Saved data entries:
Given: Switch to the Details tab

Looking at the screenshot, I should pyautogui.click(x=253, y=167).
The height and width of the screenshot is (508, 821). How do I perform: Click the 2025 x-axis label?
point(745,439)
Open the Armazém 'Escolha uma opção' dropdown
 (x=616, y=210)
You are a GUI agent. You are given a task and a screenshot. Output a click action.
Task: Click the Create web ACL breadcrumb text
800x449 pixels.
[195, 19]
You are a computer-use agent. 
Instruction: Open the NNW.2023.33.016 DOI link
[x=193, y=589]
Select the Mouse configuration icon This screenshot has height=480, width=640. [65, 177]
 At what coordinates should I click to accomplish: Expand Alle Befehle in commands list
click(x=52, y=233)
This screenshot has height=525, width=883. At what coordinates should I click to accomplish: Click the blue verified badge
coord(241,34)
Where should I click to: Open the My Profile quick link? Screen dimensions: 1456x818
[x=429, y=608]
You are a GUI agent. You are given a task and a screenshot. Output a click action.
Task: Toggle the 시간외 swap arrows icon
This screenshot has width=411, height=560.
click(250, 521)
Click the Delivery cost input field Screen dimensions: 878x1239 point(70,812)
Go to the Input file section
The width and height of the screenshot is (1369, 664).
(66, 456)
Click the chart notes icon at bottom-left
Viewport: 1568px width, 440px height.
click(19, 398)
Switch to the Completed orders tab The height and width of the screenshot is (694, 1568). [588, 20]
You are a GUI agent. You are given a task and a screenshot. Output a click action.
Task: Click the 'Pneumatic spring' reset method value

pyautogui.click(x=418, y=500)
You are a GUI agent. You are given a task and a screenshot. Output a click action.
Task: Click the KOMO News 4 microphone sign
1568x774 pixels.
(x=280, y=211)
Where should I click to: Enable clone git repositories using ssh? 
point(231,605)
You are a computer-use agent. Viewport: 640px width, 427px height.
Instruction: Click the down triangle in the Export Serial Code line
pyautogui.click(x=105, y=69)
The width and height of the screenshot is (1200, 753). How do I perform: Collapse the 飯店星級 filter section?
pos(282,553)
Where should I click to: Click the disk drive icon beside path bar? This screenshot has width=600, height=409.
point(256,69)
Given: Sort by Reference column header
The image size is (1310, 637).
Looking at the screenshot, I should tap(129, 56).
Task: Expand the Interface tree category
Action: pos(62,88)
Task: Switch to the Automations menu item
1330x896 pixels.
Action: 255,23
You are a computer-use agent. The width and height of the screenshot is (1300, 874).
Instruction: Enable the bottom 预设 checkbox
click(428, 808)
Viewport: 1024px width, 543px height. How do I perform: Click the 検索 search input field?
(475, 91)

* Prompt: Beginning at the line that holds "Task: Switch to the Automations menu item", copy every line through the end of the entries exactly as given, and only those lines.

* Written solution:
Task: Switch to the Automations menu item
1330x896 pixels.
Action: 255,23
You are a computer-use agent. The width and height of the screenshot is (1300, 874).
Instruction: Enable the bottom 预设 checkbox
click(428, 808)
Viewport: 1024px width, 543px height. How do I perform: Click the 検索 search input field?
(475, 91)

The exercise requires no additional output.